Yazılı talimat 1 -
Aşağıdaki kayıtların tamamını, "school" kelimesinin yerine "university" koyup geri kalan her şeyi olduğu gibi bırakarak yeniden yazın. Resimleri yanıtınıza almayın.

Metin alıntısı -
—————

Arama yapmak için lütfen yukarıdaki kutulardan birine aramak istediğiniz terimi girin.

Yargıtay Kararları Işığında Yoksulluk Nafakası Ödeme Yükümlülüğünün Şartları ve Ortadan Kalkması

The Requirements of the Spousal Support and its Termination in the Light of the Decisions of the Turkish Supreme Court

Dila OKYAR KARAOSMANOĞLU

Yoksulluk nafakası, eşler arasındaki dayanışma yükümlülüğünün boşanmadan sonra dahi kısmen devamına ilişkin olup, ahlaki değerlerin bir yansımasıdır. Yoksulluk nafakasına hükmedilirken özellikle taraflar arasındaki ekonomik denge ve kendisinden nafaka talep edilen tarafın mali durumu dikkate alınmalıdır.

Yoksulluk Nafakası, Nafaka, Boşanma, Eşlerin Ekonomik Durumu.

—————

Alıştırma verileri -
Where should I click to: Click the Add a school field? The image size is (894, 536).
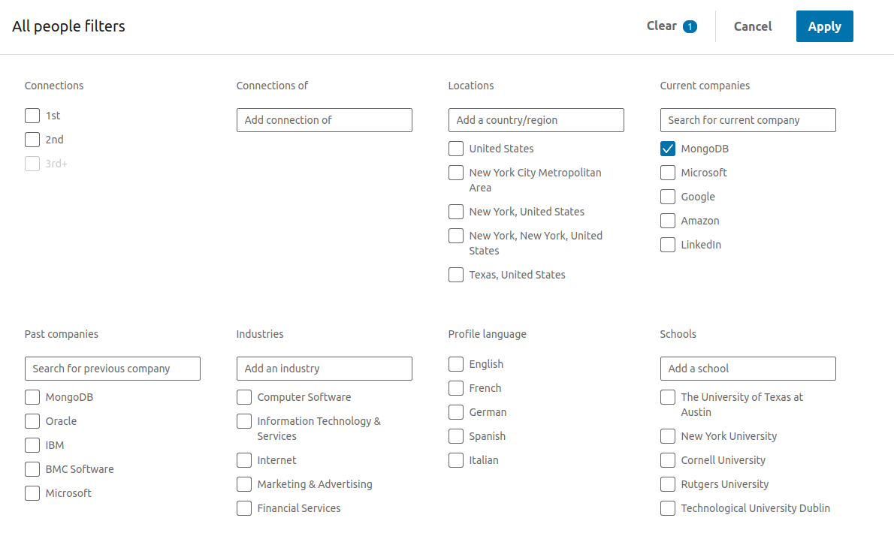tap(748, 369)
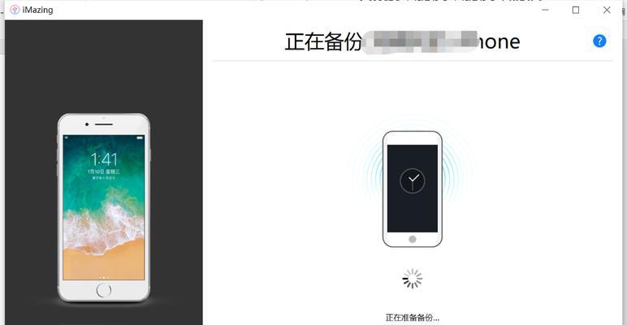Click the page dots on iPhone lock screen
The image size is (627, 325).
(104, 277)

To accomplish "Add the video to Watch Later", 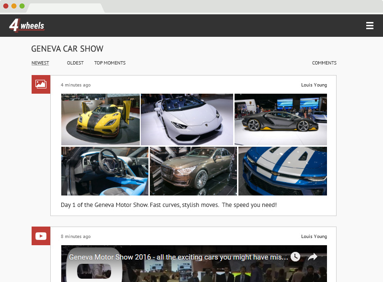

—————

Yazılı talimat 2 -
Yoksulluk nafakası metninin son satırında virgüllerle ayrılmış terimlerin hepsini listeleyin.

Çözüm 1 -
Where should I click to: Click the Add a university field? The image size is (894, 536).
tap(748, 369)
Click the page dots on iPhone lock screen
The image size is (627, 325).
(104, 277)

To accomplish "Add the video to Watch Later", 

Çözüm 2 -
- Yoksulluk Nafakası
- Nafaka
- Boşanma
- Eşlerin Ekonomik Durumu